- Quoted passage:
•••••

With plausible estimates of 730,000 patients with CHD, of 120,000 persons with heart failure, and of 260,000 men and women with AF, the total count of Dutch individuals with some manifestation of heart disease could be as high as one million. In addition, a substantial number of women and men have other forms of atherosclerotic disease, either of the cerebral and/or the peripheral arterial system. However, since atherosclerosis is usually not limited to one organ system and many cardiac and vascular diseases co-exist, the simple summation of the various disease manifestations will likely overestimate the number of individuals with cardiovascular and/or heart disease.
In view of the high CVD prevalence, it is striking that actual mortality from CVD has declined so much. Currently, 27 % of all deaths result from CVD, and cancer has overtaken CVD as the main cause of death in the Netherlands in both women and men (source: Statistics Netherlands (CBS)). Despite substantial risk factor burden [24, 25], cardiovascular mortality in the Netherlands is low in international comparisons. The current Dutch age-standardised mortality from circulatory disease is 147 per 100,000, and only Spain and France have lower cardiovascular mortality rates (143 and 126 per 100,000, respectively). In all other European countries, including for instance Switzerland and Greece, cardiovascular mortality is higher .

•••••

Collected data entries:
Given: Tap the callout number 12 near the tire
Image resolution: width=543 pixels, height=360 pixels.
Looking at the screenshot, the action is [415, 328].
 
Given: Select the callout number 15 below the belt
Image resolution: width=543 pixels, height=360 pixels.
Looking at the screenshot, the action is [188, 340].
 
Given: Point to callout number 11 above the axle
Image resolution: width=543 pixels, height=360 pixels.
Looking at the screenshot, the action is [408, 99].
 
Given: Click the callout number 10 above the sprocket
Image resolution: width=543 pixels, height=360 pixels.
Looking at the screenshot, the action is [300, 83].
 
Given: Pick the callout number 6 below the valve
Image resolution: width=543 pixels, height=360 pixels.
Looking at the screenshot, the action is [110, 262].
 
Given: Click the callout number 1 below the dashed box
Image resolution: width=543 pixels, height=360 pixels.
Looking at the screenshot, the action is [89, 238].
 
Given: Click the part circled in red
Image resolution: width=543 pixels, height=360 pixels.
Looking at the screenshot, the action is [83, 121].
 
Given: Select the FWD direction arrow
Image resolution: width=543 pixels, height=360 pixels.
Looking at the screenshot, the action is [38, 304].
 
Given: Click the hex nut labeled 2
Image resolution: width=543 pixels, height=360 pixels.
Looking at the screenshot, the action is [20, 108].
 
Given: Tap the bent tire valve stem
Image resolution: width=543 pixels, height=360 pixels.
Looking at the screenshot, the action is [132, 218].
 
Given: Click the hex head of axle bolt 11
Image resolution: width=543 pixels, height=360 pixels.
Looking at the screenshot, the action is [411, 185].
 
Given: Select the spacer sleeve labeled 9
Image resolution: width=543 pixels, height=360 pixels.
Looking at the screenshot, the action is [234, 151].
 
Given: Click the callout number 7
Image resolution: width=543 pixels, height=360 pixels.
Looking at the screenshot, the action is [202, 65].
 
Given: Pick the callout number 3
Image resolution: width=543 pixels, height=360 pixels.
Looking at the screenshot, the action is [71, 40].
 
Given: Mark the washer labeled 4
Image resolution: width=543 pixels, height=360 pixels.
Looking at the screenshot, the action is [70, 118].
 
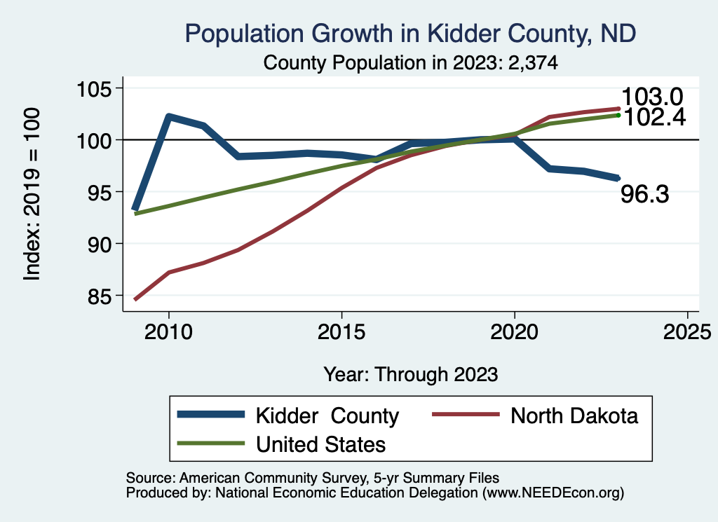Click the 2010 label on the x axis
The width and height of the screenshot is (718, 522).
pos(168,332)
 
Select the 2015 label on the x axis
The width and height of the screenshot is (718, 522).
pos(341,332)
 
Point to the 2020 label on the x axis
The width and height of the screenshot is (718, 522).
pos(515,332)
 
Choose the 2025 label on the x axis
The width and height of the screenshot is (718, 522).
pos(688,332)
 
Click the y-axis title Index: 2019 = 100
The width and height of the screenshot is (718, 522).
pos(32,194)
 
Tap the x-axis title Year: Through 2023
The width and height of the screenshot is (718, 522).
pos(410,374)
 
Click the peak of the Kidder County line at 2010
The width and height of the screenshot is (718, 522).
pos(168,116)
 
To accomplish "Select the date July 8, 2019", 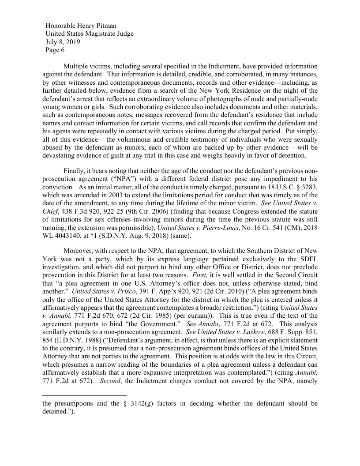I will click(x=63, y=42).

•••••

- Exercise:
Reproduce word for word the part of the passage on heart disease in the Netherlands from "With plausible estimates" to "and/or heart disease.". The data above were gathered from a separate source.

- Output for this task:
With plausible estimates of 730,000 patients with CHD, of 120,000 persons with heart failure, and of 260,000 men and women with AF, the total count of Dutch individuals with some manifestation of heart disease could be as high as one million. In addition, a substantial number of women and men have other forms of atherosclerotic disease, either of the cerebral and/or the peripheral arterial system. However, since atherosclerosis is usually not limited to one organ system and many cardiac and vascular diseases co-exist, the simple summation of the various disease manifestations will likely overestimate the number of individuals with cardiovascular and/or heart disease.